In light of this history, pharmaceutical companies, medical providers, and the public health community are especially tempted to crow about Thursday’s ruling. I hope we resist that temptation. Our society includes many economic, cultural, and religious constituencies which seek to deny or obscure scientific findings. Given our ignorant and lazy popular culture, it is depressingly easy to confuse millions of people.

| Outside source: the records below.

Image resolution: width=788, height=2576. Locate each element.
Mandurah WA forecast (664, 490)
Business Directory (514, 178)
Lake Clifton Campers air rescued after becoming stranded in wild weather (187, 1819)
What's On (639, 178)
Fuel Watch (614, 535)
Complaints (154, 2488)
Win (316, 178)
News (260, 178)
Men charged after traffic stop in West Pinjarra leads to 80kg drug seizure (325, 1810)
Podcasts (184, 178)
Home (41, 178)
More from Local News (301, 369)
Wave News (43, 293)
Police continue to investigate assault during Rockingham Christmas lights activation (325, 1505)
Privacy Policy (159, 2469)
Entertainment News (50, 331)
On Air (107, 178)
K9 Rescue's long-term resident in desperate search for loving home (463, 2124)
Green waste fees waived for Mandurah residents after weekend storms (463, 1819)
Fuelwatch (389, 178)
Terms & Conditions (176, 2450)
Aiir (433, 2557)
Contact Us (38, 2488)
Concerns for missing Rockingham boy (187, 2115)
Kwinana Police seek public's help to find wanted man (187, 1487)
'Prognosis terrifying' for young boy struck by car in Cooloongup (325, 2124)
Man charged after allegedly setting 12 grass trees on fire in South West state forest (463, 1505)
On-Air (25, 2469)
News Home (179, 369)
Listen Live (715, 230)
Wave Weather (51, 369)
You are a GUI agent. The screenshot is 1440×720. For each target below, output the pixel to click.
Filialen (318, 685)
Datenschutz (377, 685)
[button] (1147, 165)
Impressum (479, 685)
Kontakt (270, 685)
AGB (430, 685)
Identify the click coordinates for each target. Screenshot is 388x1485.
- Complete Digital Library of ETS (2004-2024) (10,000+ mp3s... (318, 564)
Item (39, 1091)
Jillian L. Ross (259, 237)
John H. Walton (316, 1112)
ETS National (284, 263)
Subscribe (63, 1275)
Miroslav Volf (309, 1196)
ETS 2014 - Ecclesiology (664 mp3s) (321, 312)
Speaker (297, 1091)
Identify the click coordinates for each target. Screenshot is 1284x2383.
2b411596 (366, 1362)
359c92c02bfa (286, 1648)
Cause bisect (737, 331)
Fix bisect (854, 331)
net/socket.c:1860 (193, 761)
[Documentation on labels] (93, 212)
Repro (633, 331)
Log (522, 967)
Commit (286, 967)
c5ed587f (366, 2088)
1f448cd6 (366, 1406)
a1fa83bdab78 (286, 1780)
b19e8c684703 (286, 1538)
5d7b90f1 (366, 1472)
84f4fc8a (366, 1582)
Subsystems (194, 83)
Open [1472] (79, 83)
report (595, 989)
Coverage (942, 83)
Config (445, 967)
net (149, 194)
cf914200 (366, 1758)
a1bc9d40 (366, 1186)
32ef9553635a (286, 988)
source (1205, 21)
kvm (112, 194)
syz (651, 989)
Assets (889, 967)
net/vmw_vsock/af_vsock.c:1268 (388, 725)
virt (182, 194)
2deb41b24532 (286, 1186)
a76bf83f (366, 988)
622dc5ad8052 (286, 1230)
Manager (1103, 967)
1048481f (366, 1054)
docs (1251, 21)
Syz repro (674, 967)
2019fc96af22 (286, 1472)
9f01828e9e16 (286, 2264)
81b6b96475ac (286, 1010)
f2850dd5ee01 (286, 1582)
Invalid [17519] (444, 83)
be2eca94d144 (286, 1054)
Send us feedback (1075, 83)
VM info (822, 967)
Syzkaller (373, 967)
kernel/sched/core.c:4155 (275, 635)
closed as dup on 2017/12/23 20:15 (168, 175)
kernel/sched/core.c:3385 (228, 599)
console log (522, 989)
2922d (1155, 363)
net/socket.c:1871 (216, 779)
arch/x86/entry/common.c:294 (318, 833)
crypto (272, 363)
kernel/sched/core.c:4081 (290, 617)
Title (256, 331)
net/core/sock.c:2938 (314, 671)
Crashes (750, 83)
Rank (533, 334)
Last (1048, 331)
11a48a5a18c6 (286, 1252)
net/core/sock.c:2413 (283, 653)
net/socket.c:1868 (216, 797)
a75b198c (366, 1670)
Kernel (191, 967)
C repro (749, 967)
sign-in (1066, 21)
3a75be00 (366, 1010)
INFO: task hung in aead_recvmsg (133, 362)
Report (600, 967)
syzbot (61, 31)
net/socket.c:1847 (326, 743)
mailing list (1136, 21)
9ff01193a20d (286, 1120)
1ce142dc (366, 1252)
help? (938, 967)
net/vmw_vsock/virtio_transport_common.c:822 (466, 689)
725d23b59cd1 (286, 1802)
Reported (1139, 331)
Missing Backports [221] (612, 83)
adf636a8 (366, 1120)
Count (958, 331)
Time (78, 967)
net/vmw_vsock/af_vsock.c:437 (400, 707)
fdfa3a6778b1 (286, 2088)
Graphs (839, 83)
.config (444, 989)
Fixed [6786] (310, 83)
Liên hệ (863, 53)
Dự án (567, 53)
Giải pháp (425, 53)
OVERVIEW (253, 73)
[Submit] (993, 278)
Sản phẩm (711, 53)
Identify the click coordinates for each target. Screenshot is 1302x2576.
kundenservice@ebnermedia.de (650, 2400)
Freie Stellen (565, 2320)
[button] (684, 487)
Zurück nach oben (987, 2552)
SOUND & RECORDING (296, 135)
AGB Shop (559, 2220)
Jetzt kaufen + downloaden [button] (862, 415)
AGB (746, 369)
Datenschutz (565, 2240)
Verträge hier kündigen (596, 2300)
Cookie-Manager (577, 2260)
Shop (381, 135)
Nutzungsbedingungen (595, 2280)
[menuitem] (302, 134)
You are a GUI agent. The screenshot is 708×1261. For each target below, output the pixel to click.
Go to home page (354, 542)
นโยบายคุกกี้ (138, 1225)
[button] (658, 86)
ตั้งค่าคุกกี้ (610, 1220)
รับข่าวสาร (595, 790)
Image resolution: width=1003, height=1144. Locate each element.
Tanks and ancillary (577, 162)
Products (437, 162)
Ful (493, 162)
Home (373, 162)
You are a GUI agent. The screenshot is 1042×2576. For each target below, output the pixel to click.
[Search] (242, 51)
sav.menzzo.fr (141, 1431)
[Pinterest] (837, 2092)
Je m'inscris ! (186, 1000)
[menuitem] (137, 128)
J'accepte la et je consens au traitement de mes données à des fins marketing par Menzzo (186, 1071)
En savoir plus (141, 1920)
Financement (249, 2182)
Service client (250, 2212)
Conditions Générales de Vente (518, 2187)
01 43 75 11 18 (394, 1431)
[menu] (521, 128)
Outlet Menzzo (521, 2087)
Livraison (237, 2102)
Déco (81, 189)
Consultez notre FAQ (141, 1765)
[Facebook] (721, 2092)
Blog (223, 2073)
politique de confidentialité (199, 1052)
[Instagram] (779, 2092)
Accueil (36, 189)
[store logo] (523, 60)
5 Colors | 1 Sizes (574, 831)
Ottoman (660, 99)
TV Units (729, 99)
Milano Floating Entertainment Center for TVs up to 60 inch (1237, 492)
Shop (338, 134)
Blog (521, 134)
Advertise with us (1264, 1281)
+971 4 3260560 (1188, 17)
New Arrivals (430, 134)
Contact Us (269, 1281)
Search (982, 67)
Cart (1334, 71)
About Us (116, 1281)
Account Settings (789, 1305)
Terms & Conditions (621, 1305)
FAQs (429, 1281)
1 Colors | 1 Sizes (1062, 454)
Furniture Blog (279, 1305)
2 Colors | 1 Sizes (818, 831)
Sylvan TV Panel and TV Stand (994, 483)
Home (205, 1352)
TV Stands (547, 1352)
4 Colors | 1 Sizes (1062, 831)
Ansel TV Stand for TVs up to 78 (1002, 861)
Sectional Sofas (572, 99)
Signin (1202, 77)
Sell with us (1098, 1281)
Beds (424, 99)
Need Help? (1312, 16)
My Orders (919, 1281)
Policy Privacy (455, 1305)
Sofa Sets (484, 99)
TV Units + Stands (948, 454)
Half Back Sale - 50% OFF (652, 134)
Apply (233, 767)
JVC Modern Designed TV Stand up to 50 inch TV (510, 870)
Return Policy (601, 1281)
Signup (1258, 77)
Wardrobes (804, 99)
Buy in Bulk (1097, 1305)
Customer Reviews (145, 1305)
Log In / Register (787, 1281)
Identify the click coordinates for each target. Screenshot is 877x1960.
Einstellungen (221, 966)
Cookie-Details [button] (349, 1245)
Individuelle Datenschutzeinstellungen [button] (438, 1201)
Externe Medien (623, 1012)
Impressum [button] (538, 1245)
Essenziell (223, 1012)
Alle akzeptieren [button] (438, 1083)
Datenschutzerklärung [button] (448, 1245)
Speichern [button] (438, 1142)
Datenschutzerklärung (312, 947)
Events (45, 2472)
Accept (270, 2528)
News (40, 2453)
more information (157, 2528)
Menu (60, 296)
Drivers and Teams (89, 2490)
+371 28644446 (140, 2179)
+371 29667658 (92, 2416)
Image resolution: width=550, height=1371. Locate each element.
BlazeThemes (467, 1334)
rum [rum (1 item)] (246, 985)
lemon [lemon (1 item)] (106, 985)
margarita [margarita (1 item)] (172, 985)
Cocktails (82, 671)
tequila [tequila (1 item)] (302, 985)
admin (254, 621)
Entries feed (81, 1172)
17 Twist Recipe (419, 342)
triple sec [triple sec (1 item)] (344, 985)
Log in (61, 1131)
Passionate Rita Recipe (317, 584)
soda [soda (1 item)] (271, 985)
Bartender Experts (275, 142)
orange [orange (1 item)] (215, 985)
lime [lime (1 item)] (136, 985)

The vaccine-autism meme draws force from a particular anti-corporate, anti-medical populism. So Thursday’s decision was greeted with satisfaction by the Wall Street Journal editorial page, which can for one moment affect the anti-populism of H.L. Mencken before returning to its familiar terrain haranguing the cultural (thus presumed liberal) elite. Conservatives seem visibly less indignant about corporate anti-scientific arguments that reflect balder economic motives. (Case in point: My TNR colleague Brad Plumer posts a great essay debunking George Will’s surprisingly meretricious denial of global warming.)

Thursday’s court decisions should improve public debate. I would be surprised if these cases really settled things. Parents believe that vaccines cause autism because they do not trust medical authorities and pharmaceutical companies. Thus they do not believe claims that vaccines are safe. Such distrust runs deep, and is hardly confined to vaccination issues. It is impossible to understand the popularity of complementary and alternative medications, for example, without acknowledging their appeal in offering patients an escape from traditional medicine.

As any good pediatrician will admit, we cannot debunk myths about vaccines by correcting or belittling misguided parents. The only effective strategy is to act with the transparency, effectiveness, respect, and care that earn people’s trust. Right now, we do not earn the trust of many beleaguered parents. Until we do, some will embrace harmful rumors that defy our epidemiological logic, but that ring true to their own deeply-held experiences.

Harold Pollack is a public health policy researcher at the University of Chicago's School of Social Service Administration, where he is faculty chair of the Center for Health Administration Studies. He is a regular contributor to The Treatment.